However, spatial analyses will not necessarily be better than RCBD in all possible circumstances. For example, the effectiveness of spatial procedures in comparison with RCBD depends on block size and orientation and on strength of spatial correlation (Stroup, 2002). In particular, the spatial analyses are not more effective than RCBD when the spatial structure of the studied variable cannot be accurately characterized. Accurate assessment of spatial structure requires as a rule a relatively large number of data points. Thus, spatial analyses often perform poorly in experiments with a relatively small number of experimental plots and/or subsamples. Understandably, the spatial analyses have been used routinely and extensively in plant breeding experiments where the number of experimental plots often approaches or exceeds 100 (all previously cited references as well as Cargnelutti et al., 2003; Duarte and Vencovsky, 2005; Hamann et al., 2002; Segovia-Lerma et al., 2004; Weisz et al., 2005; Yang et al., 2004). Spatial analyses have been recommended recently for agronomic experiments with a large number (>60) of subsample yield measurements collected per each experimental plot (Hong et al., 2005). However, successful applications of spatial analyses in general agronomic field experiments with smaller numbers of experimental plots have been rather limited.

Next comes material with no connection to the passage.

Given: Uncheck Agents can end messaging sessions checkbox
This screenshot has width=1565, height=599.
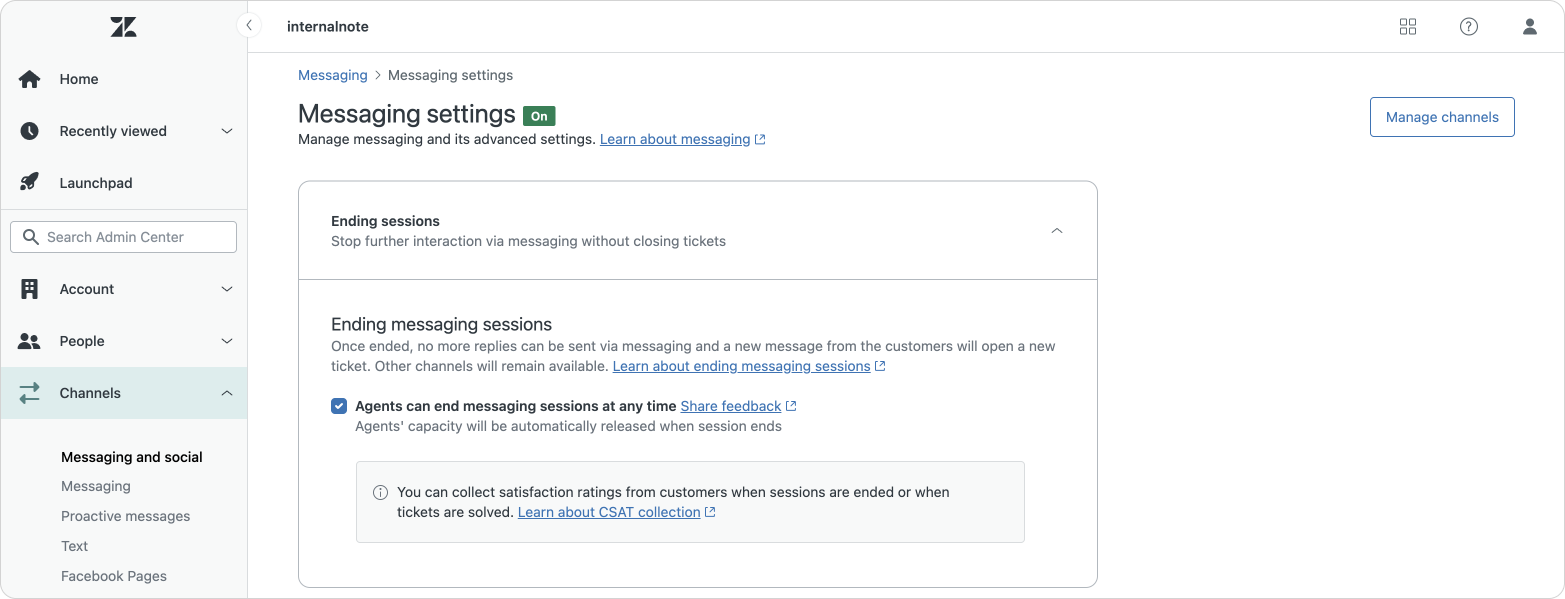Looking at the screenshot, I should point(339,406).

We hypothesize that when soil C is a response variable under investigation, spatial analysis will be more effective than RCB even in small-sized experiments. The reasoning leading to this hypothesis is as following.
It has been noted that if spatial structure of a studied property is relatively strong (nugget/sill ratio of 0.1 or less) fewer data points might be needed to identify the presence of spatial structure (Kravchenko, 2003) and to characterize it. Thus, for variables with strong spatial structure accurate assessment can be obtained in smaller experiments than for variables with medium or weak spatial structure (nugget/sill ratios of 0.10.6 and >0.6, respectively). Among soil properties, soil C content often has been found to have strong spatial structure with relatively large spatial correlation ranges (e.g., Cambardella et al., 1994; Robertson et al., 1993, 1997; McBratney and Pringle, 1998; Mueller and Pierce, 2003; Terra et al., 2004).

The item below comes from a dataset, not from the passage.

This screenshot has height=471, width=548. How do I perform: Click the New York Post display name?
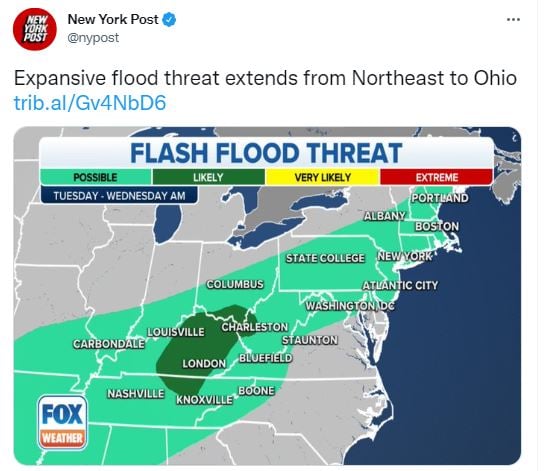click(113, 19)
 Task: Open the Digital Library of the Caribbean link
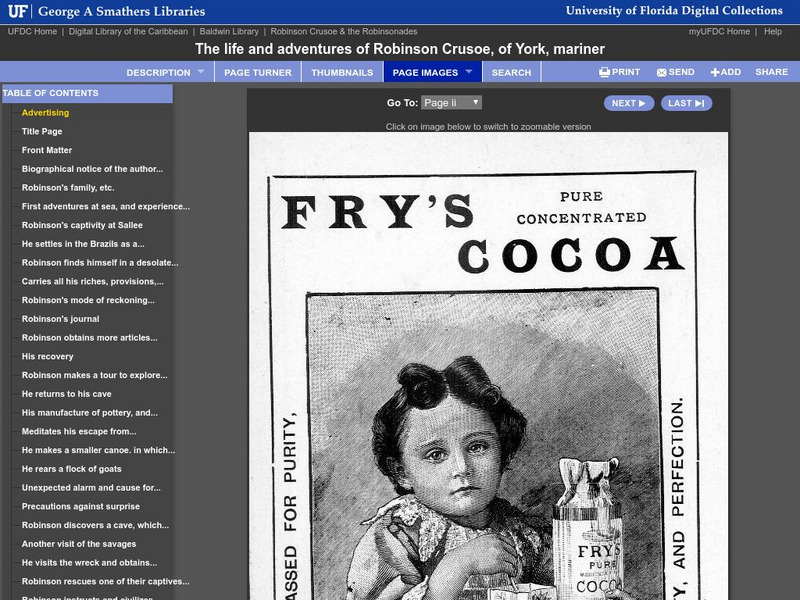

Hence, spatial methods of analysis have a potential for providing soil C researchers with a powerful analysis tool that could enable detection of smaller differences between management treatments. Smaller differences in soil C can be generated by management effects in a shorter experimental time, thus, at less expense. An additional benefit to soil C researchers is the ability to use secondary information from experimental sites in deciding on potential efficiency and usefulness of different data analysis methods. Topography is among the main factors driving spatial distribution and variability of soil C. Thus, for the experiments where soil C is the response variable topographical diversity of the experimental site might be an indicator of whether spatial methods should be considered.

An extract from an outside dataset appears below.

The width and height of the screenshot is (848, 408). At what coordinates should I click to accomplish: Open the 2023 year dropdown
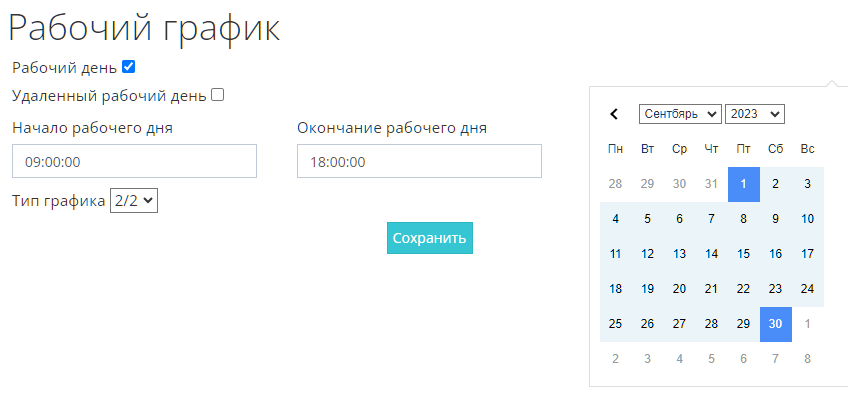tap(754, 114)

Thus, the objectives of this study are, first, to evaluate the potential performance of spatial methods of data analysis in small agricultural experiments where soil C is the primary variable of interest and to compare it with the performance of RCBD analysis and, second, to consider whether topographical characteristics of the potential experimental sites can be used by researchers as a decision guide for implementing spatial analyses.
Based on comparisons between the methods of spatial analysis conducted by Zimmerman and Harville (1991), Brownie et al. (1993), and Wu and Dutilleul (1999), we use here only the methods that were found to be most effective in previous studies. Specifically, we consider, (i) analysis with spatially correlated residuals, and (ii) analysis with a trend and spatially correlated residuals. We use actual total soil C measurements rather than simulated data to ensure that variability from both spatial variability patterns and measurement errors reflects realistic field conditions.
| MATERIALS AND METHODS |
|---|
|
|
|---|
|
A total of 597 elevation measurements collected from the LTER site with land-based laser in 1988 (Robertson et al., 1997) were used to characterize topographical diversity of the studied plots. Distance between measurements ranged from 4 to 20 m and approximately eight to nine elevation measurements were available for each plot. The elevation measurements were converted into a cell-based terrain map on a 15- by 15-m grid by means of inverse distance weighting with power of 2 and 6 nearest neighbors using ArcGIS 9.0 Spatial Analyst (ESRI, 2004). This terrain map has been reported by Kravchenko et al. (2005). Terrain slope and flow accumulation values were derived from elevation map using ArcGIS 9.0 Spatial Analyst (ESRI, 2004).
Experiment Simulations
For experiment simulations we regarded each of the 11 experimental plots as a uniform separate field site with its corresponding set of soil C data. We will refer to the 11 LTER experimental plots as field sites and to the plots from the simulated experiments placed in these field sites simply as plots.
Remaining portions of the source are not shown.